Article from The Asian Age (..the source of ALL my wine news..)
Do those New World Cabernets and Zinfandels make your head spin? Fed up with having to stop drinking after just one glass?
Plenty of wine lovers around the world will have noticed their favorite tipples are getting stronger, and many of them are unhappy about the hangovers that come with increased alcohol levels.
But it seems they have only themselves to blame as experts say that changing consumer tastes are mainly responsible for driving the trend. Wine critics and advances in winemaking techniques also shoulder some of the blame for what experts say are unbalanced wines that can cause health risks and safety issues, casting a pall over the pleasure of imbibing.
“The rise in alcohol content of wine is primarily man-made,” reported a working paper by the American Association of Wine Economists in 2011.
Click here for the full article from The Asian Age.
My Thoughts…
I’ve said it before and I’ll say it again: There’s a time and a place for high alcohol wines!

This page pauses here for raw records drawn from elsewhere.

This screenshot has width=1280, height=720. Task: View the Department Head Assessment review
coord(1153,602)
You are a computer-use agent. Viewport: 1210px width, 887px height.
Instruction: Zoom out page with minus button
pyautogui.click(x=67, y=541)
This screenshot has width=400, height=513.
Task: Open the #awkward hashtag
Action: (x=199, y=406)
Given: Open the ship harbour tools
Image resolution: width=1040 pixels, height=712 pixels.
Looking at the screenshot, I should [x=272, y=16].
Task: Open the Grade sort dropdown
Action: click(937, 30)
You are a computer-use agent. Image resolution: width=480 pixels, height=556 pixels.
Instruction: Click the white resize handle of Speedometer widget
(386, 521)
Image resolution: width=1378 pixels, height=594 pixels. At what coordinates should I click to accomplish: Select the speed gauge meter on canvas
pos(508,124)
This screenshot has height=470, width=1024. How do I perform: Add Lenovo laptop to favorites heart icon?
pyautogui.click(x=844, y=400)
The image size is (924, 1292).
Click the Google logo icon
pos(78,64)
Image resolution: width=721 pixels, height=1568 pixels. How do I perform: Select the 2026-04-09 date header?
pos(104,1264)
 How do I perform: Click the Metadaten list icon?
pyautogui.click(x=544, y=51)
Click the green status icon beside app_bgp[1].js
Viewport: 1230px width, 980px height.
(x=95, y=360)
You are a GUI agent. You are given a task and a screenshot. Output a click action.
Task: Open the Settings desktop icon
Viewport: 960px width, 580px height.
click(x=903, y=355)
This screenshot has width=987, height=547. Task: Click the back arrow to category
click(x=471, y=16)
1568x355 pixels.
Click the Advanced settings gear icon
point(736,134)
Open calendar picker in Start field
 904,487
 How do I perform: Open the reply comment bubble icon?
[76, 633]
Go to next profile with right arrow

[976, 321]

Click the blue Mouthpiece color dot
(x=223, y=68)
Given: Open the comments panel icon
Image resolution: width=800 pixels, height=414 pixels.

I don’t think we’re in any danger of seeing wine stores dominated by wines with 16%+ alcohol wines, but this “high octane trend” does seem to be quickly filtering down to grocery stores and wine lists of chain restaurants.
Maybe I’m getting old, but I myself used to be a big fan of these “monster” wines; but now they give me a hangover after just a few glasses.
As my wine drinking has evolved, I let “subtlety and elegance” take the place of “high alcohol” and “crazy fruit extraction.” I’m not saying that’s the path everyone should take…actually…that’s a lie…that’s EXACTLY what I’m saying! In-fact the sooner drinkers can appreciate wines that don’t “let it all hang out,” the sooner they’ll realize that many of the wines they used to love…well…all taste the same.
With said, the success of brands like Mollydooker and Orin Swift didn’t come because they make subtle and restrained wines. U.S. wine drinkers DO love some “guts” to their juice; at least, that’s what I’ve found, but personally these bottles just don’t float my boat the way they used to.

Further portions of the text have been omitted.